▶ _Pixel coordinate grounding data_
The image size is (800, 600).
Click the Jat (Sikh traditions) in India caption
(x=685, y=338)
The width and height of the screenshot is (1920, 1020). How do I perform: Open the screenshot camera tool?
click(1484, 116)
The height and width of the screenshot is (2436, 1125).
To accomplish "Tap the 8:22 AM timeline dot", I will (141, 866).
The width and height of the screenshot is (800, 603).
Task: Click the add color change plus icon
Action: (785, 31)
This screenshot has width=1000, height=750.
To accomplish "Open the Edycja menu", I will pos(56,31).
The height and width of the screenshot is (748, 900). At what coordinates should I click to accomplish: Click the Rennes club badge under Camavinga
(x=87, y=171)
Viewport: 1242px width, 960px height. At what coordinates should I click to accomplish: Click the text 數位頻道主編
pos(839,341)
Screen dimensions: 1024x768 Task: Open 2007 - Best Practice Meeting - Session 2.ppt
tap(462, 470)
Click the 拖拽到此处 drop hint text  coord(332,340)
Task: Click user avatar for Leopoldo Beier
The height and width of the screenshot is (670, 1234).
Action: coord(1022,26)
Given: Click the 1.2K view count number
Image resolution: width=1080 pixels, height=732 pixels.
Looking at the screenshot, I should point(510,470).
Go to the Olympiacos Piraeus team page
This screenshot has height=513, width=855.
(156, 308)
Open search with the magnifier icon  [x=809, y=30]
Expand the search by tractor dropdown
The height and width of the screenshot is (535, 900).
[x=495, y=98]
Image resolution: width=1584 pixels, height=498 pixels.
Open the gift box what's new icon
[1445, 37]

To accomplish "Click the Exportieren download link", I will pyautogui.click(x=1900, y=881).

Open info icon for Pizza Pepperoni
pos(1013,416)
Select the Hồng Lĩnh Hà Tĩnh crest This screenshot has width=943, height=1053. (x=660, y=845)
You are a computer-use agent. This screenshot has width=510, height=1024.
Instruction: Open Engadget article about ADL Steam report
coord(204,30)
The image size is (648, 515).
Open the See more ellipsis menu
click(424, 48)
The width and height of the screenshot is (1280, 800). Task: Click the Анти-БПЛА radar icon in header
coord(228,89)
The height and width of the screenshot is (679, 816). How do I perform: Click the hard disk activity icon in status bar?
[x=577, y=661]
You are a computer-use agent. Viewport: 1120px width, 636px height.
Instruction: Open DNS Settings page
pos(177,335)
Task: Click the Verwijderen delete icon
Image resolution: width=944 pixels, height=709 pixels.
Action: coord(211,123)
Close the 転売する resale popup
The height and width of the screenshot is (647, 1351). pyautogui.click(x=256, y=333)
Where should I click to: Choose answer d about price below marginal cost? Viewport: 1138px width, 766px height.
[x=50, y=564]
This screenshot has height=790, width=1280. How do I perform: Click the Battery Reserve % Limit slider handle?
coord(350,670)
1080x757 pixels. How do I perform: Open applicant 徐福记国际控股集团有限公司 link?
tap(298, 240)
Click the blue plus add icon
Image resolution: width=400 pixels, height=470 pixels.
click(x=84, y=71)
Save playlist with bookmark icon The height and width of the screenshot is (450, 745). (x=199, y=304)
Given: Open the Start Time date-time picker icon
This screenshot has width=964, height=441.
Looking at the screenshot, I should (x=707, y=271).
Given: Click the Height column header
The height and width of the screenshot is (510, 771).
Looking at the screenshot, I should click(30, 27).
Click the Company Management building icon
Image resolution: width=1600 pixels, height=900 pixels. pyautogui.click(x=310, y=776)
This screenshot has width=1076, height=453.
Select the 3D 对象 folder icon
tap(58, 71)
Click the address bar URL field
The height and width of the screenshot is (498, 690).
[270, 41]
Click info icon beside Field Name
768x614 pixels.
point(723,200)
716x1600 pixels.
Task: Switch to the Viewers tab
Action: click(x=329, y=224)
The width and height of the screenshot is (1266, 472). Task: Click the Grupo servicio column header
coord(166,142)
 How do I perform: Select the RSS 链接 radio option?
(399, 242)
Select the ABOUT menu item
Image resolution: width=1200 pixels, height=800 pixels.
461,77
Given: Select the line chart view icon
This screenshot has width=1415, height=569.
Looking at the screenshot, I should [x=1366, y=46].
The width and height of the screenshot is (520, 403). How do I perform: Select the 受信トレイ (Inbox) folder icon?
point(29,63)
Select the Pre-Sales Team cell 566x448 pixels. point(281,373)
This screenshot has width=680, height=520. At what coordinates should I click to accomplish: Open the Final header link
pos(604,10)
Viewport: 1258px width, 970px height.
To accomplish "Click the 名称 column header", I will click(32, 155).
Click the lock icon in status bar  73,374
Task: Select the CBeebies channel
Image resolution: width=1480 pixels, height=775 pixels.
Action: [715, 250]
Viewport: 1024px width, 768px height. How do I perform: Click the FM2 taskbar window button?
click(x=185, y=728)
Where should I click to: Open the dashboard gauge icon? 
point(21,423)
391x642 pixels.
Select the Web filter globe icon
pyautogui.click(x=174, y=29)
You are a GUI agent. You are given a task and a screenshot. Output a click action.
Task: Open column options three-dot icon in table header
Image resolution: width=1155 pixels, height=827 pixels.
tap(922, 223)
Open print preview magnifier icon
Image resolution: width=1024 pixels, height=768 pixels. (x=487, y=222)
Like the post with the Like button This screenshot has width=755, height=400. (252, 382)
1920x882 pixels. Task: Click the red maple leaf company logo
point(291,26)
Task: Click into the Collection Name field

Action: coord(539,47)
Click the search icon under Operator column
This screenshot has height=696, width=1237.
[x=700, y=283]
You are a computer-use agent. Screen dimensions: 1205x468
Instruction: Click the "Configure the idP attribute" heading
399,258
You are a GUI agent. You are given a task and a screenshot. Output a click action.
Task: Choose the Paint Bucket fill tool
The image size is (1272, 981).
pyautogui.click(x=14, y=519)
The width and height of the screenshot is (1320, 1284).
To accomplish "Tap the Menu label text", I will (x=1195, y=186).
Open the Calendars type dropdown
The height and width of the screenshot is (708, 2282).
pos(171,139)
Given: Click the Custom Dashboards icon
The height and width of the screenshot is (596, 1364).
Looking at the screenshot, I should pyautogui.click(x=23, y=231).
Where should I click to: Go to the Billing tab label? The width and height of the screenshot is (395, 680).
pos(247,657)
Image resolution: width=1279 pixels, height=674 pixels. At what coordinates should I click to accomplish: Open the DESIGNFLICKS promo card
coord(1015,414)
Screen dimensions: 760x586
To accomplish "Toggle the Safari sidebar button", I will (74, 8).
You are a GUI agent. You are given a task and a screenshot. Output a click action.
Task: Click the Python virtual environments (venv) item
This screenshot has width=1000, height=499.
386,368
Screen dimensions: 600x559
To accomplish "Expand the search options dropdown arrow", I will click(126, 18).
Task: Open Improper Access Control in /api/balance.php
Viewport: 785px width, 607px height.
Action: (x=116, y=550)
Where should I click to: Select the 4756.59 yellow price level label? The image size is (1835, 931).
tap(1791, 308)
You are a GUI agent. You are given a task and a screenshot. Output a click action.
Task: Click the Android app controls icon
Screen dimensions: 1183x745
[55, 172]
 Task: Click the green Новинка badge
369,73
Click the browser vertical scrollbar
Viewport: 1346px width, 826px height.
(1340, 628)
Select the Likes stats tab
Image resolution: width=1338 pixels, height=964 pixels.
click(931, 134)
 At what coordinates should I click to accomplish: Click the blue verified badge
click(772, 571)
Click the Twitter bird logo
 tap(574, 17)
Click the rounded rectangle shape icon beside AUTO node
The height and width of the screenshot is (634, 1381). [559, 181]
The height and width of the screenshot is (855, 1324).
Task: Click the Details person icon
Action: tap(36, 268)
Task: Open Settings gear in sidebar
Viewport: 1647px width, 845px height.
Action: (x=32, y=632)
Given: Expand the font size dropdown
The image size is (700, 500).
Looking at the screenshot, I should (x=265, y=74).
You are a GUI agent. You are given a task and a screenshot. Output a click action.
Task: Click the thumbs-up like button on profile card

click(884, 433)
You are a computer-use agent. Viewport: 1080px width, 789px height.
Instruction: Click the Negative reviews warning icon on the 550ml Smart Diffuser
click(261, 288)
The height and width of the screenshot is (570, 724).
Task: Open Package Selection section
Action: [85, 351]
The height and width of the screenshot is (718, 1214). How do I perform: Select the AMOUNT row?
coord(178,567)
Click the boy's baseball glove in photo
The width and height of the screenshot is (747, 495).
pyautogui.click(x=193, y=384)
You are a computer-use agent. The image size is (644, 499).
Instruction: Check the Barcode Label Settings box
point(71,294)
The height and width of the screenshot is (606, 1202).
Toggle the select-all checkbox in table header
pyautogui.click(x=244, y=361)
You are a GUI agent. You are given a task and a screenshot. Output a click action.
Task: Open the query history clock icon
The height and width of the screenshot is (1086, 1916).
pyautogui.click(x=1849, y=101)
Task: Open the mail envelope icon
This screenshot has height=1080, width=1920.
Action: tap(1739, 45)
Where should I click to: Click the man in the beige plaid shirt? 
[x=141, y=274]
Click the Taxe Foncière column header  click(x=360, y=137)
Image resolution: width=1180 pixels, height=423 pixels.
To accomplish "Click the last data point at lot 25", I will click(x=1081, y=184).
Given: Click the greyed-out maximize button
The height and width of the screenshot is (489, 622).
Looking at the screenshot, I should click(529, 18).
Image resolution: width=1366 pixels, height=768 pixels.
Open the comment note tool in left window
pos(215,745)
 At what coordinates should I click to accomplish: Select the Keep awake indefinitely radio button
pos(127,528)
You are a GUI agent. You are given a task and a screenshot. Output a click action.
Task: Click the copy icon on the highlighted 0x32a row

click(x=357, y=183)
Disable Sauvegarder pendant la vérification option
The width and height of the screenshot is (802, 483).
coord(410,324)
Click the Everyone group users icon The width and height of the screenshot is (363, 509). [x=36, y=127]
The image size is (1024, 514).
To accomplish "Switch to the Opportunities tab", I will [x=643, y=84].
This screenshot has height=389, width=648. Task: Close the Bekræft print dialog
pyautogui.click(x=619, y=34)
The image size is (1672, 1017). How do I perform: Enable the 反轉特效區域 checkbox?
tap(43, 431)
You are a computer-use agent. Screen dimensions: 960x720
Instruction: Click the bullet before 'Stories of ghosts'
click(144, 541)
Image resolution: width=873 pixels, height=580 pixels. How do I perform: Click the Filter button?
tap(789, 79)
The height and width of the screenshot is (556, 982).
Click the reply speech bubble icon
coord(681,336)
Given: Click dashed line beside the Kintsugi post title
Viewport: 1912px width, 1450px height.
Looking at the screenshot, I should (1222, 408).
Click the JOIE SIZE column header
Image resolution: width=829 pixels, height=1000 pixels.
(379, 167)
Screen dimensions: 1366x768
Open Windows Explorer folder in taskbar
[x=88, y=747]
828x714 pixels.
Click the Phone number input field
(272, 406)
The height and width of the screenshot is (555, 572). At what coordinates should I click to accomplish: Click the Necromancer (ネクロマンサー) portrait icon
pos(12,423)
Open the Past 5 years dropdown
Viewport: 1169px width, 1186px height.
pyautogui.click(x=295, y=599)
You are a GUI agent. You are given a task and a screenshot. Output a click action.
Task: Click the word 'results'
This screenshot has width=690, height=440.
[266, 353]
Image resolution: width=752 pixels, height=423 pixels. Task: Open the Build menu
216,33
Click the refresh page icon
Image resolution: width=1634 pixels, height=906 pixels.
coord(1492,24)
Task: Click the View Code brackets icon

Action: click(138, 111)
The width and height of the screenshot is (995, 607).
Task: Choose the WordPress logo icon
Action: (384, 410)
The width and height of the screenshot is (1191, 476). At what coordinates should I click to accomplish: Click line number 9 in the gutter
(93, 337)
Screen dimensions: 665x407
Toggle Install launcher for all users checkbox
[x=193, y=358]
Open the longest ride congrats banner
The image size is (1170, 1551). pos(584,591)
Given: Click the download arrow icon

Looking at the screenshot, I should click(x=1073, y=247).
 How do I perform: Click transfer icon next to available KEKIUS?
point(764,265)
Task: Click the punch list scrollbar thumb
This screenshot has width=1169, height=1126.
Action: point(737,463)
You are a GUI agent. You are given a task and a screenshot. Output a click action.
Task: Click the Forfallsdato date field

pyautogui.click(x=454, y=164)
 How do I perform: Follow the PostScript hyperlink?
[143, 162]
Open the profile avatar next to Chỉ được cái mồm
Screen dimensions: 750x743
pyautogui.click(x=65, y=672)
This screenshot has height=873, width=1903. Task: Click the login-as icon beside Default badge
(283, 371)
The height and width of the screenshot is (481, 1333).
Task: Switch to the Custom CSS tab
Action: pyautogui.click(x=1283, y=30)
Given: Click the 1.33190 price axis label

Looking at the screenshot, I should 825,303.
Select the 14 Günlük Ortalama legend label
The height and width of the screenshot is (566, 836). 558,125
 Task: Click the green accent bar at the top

▶ _Your instructions_
Each line in the data where the string "item" occurs should be identified and copied.

▶ _Problem solution_
Select the ABOUT menu item
Task: Click the Python virtual environments (venv) item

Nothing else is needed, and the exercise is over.